= Edward Grimston (Ipswich MP) =

English politician and comptroller of Calais

Edward Grimston (ca. 1508–1600), of Rishangles, Suffolk, was an English politician and comptroller of Calais.

He was a Member of Parliament (MP) for Ipswich in 1563, 1571 and 1572, Eye in 1589 and Orford in 1593.

==Early life==
He was the son of Edward Grimston, by his wife Anne, daughter of John Garnish (Garneys) of Kenton, Suffolk. His grandfather was Edward Grimston (d. 19 March 1494), a son of the diplomat Edward Grimston (d. 1478), subject of the well-known portrait of 1446 by Petrus Christus (on long-term loan to the National Gallery from his descendant the Earl of Verulam), and his second wife Mary Drury. For a while he studied at Gonville Hall, Cambridge, but did not graduate. He was a commissioner in 1552 for the sale of church goods in Ipswich.

==The fall of Calais==
On 28 August 1552 he was appointed comptroller of Calais and the marches, by a patent dated 16 April 1553. In 1557 he purchased from the crown the manor of Rishangles, Suffolk, subject to the life estate of Robert Chichester. He is said to have frequently warned his superiors about the condition of Calais. When it was taken by Francis, Duke of Guise on 7 January 1558 he was made a prisoner and sent to the Bastille in Paris. He lost an estate purchased about Calais, and his ransom was set high. On 2 July 1558 he, Thomas Wentworth, 2nd Baron Wentworth, and others were indicted in London for high treason for a private agreement with the king of the French to surrender Calais. In October 1559 he was still a prisoner in the Bastille. He was lodged at the top of the building, but, with a file and a rope, changed his clothes with his servant, and escaped. He cut his beard with a pair of scissors supplied by his servant, managed to pass for a Scot, and got to England about the middle of November.
/
Grimston surrendered himself to the indictment against him, and was confined, first in Sir John Mason's house, and then in the Tower of London. On 28 November a special commission was issued for his trial. He was arraigned at the Guildhall, London, on 1 December. The jury acquitted him, and he was forthwith discharged.

==Later life==
In July 1560 Grimston was appointed muster-master of the army of the north, and by 6 August following had taken up his quarters at Berwick. Letters from him describing the bad state of the garrison are extant. The queen desired to recall him at Michaelmas, but he stayed on until the middle of November.
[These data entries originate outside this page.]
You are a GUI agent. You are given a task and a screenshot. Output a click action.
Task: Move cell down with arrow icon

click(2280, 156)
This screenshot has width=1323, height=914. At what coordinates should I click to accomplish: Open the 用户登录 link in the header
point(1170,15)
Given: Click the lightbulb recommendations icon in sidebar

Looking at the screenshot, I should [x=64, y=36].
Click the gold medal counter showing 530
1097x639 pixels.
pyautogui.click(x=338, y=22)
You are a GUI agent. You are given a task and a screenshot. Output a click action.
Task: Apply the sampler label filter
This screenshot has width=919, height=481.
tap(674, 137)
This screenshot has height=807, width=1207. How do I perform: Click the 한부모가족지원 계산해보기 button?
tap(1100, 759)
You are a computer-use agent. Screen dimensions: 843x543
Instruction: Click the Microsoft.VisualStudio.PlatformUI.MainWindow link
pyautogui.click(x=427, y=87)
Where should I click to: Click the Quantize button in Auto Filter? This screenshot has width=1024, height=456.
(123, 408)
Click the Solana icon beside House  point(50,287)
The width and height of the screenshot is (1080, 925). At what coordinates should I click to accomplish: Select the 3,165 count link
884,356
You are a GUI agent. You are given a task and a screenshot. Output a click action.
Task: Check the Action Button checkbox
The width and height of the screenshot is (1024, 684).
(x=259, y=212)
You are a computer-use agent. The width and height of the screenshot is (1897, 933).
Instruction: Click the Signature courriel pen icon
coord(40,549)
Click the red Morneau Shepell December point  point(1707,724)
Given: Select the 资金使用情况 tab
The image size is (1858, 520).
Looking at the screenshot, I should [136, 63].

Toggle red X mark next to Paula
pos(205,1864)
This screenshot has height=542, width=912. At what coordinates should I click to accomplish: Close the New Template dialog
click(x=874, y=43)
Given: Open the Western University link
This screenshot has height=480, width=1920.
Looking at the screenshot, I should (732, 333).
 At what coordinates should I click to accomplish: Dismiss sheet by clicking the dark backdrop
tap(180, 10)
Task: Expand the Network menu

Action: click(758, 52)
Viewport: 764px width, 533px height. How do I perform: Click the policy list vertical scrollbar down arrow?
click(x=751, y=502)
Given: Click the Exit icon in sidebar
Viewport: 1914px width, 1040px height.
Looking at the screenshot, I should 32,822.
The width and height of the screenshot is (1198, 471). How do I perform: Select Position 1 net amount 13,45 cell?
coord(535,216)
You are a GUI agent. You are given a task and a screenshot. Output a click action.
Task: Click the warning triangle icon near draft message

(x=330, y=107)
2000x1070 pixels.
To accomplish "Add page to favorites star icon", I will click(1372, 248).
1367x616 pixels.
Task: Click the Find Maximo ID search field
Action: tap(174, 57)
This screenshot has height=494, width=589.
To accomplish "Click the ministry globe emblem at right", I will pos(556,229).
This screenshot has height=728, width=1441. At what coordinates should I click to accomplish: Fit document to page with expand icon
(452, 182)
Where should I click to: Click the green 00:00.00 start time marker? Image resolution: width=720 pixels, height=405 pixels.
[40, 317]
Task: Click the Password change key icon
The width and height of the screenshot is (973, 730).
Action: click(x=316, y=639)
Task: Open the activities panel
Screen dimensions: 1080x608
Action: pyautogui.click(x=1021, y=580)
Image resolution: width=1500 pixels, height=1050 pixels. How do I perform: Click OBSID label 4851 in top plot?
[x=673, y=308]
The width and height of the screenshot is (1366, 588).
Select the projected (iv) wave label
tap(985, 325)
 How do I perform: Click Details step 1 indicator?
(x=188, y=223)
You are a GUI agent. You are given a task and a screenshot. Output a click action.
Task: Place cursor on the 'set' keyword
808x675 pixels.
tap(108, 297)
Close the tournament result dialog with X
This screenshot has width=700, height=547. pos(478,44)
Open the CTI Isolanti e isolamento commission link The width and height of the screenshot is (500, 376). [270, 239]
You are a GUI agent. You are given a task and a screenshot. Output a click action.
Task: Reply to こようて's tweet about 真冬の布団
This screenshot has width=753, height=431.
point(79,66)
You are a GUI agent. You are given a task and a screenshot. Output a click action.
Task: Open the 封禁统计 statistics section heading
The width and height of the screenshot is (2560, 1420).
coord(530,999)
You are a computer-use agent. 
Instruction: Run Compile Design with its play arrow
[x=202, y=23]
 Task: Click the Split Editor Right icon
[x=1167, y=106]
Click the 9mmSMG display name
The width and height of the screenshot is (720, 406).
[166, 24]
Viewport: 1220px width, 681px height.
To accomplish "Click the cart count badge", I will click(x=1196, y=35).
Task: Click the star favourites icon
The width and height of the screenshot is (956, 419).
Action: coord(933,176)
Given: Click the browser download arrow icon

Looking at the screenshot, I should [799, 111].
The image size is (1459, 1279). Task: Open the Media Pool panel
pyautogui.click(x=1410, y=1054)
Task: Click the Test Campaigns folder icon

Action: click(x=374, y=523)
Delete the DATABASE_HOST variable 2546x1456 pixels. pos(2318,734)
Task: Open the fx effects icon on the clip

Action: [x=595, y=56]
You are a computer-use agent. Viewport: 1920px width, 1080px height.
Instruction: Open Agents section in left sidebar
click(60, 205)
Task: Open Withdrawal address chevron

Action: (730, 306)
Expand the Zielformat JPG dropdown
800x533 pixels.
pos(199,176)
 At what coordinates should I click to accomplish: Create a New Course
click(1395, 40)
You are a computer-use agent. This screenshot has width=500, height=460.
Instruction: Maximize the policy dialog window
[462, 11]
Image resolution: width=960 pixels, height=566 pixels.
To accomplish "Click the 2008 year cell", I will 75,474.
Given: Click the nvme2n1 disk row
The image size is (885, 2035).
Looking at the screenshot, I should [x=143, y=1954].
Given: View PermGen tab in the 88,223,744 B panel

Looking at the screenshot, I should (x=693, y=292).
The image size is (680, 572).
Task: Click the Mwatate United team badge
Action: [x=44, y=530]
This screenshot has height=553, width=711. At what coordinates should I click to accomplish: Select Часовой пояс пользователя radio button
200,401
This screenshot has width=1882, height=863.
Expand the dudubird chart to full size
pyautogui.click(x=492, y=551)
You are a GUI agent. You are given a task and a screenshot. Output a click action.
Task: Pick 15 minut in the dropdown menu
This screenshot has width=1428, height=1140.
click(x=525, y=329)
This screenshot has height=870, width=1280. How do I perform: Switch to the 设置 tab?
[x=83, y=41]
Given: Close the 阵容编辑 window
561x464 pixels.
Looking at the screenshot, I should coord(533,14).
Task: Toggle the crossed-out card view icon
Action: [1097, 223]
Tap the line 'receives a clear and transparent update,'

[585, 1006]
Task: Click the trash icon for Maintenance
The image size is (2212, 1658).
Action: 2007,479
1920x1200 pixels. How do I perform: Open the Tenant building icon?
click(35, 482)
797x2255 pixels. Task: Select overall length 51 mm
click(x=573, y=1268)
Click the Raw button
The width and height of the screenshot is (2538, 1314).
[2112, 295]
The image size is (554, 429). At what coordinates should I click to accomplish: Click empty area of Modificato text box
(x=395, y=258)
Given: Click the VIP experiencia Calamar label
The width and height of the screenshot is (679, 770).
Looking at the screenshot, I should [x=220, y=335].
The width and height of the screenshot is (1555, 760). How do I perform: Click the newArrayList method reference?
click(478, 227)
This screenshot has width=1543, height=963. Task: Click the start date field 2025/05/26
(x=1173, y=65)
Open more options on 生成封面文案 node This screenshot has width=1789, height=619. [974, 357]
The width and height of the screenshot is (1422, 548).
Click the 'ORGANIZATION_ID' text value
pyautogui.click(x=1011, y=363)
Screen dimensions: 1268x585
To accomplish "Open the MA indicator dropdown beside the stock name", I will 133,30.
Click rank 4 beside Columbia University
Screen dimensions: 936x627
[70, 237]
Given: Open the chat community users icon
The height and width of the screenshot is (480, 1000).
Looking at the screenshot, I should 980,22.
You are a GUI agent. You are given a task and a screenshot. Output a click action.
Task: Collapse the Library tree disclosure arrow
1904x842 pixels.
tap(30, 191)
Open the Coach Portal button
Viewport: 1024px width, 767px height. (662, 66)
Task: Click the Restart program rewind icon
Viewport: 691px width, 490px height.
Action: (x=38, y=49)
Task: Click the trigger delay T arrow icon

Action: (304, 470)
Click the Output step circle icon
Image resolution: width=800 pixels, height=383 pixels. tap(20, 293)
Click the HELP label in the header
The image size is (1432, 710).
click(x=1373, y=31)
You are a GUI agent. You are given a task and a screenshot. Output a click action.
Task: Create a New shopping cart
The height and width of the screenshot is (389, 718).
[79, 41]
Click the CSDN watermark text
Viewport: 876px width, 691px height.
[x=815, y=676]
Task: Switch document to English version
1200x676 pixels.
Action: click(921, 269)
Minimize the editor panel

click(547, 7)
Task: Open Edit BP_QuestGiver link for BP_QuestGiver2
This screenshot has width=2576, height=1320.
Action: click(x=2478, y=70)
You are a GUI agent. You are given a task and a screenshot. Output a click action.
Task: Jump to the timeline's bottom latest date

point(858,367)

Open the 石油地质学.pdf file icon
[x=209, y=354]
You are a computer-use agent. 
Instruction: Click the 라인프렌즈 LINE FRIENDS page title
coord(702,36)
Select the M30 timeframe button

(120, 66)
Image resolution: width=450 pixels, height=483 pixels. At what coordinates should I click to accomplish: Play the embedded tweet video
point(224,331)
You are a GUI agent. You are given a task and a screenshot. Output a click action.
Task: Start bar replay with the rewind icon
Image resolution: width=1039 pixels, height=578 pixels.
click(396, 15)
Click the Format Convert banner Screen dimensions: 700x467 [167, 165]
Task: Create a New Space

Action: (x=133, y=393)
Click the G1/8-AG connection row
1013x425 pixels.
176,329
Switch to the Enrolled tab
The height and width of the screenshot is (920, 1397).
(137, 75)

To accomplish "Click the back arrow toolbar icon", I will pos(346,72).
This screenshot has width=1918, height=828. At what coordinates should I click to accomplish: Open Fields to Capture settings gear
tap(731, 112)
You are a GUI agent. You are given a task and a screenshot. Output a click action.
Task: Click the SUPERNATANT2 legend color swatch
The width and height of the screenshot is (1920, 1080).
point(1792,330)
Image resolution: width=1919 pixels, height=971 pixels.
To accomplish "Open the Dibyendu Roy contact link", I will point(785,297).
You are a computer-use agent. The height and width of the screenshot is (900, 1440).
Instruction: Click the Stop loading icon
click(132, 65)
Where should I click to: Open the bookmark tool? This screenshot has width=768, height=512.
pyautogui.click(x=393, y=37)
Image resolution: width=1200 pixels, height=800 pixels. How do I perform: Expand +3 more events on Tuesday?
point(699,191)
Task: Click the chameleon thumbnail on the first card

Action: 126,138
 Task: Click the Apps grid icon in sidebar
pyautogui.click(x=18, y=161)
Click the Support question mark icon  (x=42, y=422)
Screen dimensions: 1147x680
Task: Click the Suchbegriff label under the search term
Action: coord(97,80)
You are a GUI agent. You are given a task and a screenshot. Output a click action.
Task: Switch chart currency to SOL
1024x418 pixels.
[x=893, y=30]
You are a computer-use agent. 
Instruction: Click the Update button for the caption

To the parliament which assembled on 11 January 1563 Grimston was returned for Ipswich. On 25 June 1565 he was a second time appointed to a post at Berwick. following. He was again returned for Ipswich to the parliaments which met on 2 April 1571 and on 8 May 1572.

Grimston died on 17 March 1599.

==Family==
Grimston was twice married. His son, Edward Grimston, by his first wife, married Joan, daughter of Thomas Risby of Lavenham, Suffolk, and granddaughter of John Harbottle of Crossfield, and died in 1610. He was the grandfather of Sir Harbottle Grimston, 1st Baronet.